Since businesses are generally reticent to share their inner workings with peers and partners (everyone, after all claims to have a trade secret or a unique value proposition), the traditional communications models need tweaking.

We’re realizing that the styles of communication employed in the past aren’t speedy enough to cope with the complexity of a supply chain with merged business models.

Social media is becoming the enabler to the communications that take place across the supply chain, since the volume of information players in the supply chain need to communicate and the speed at which that needs to take place calls for a medium that’s instantaneous and capable of encouraging collaboration by its very nature.

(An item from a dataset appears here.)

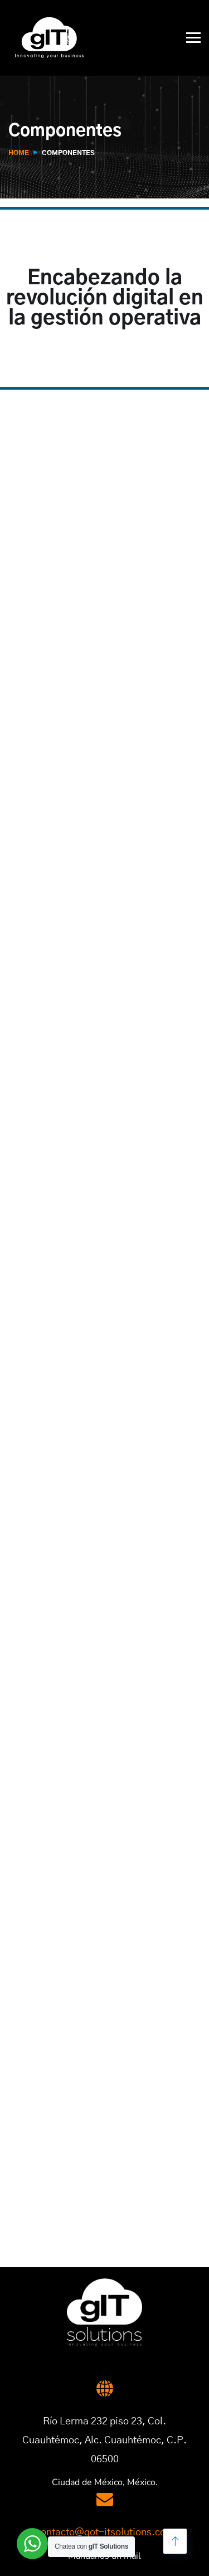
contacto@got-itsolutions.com (105, 2533)
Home (18, 152)
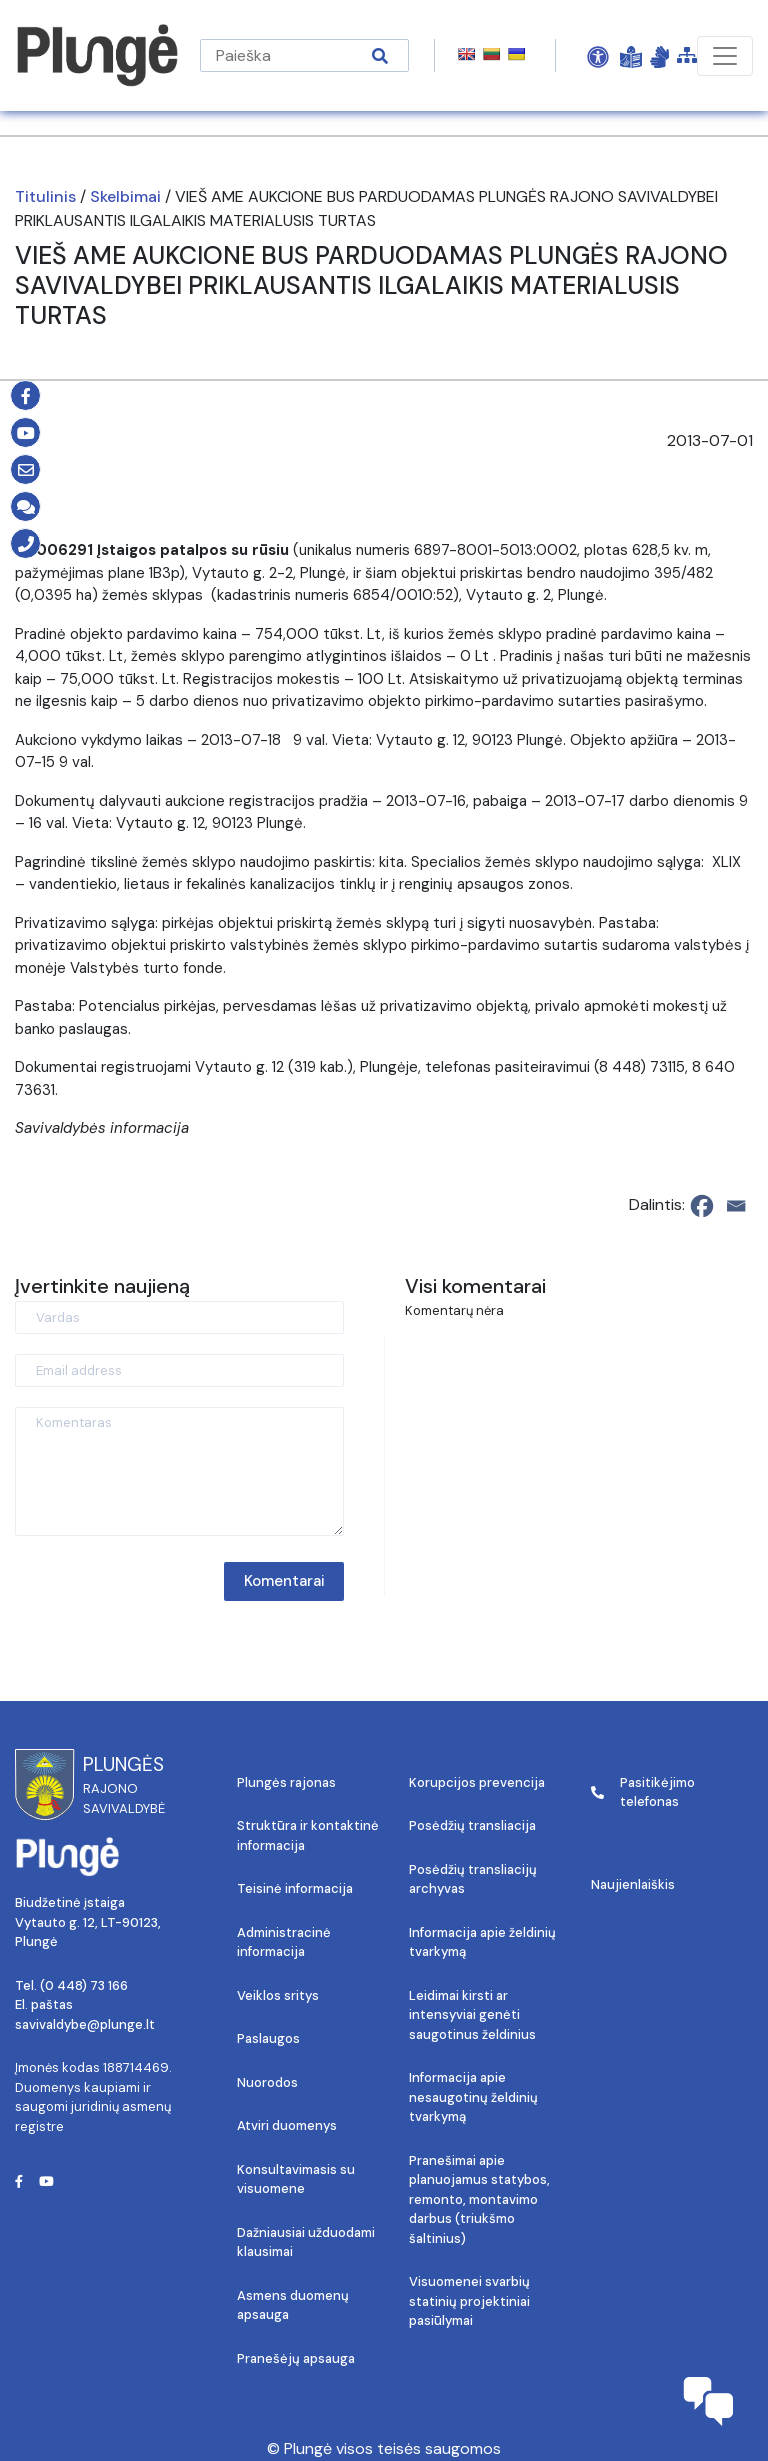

If we get this right, we’ll find we are able to offer far more value to our customers than ever before, and that we are able to do so at a fraction of the cost.

But getting there is going to take trust – taking the first step towards trusting all of the members of the supply chain and sharing information freely is a bold one.

Despite this obstacle, I believe a more collaborative supply chain environment can work – and furthermore that it must work if we are to survive the rest of this economic crisis and whatever the future holds.

We must however clearly define the rules of engagement and ensure everyone involved is in it for the long haul.

This kind of thinking entails breaking new ground – companies can either evolve and become a part of it, or fall behind and become extinct, just like the Dinosaurs.